* [DIRECTION]: Render as a JSON list of strings the lines from the one containing "Where should I click to: Go" through the one containing "Uncheck 罫線を表示 checkbox", one string per line and no blank lines.

* [DATA TO USE]:
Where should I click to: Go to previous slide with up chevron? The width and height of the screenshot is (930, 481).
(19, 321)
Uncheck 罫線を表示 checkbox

* * *

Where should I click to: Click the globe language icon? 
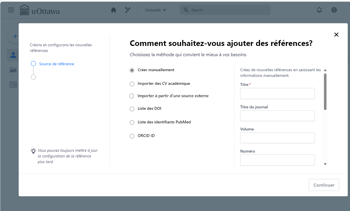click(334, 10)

* [EXERCISE RESPONSE]:
[
  "Where should I click to: Go to previous slide with up chevron? The width and height of the screenshot is (930, 481).",
  "(19, 321)",
  "Uncheck 罫線を表示 checkbox"
]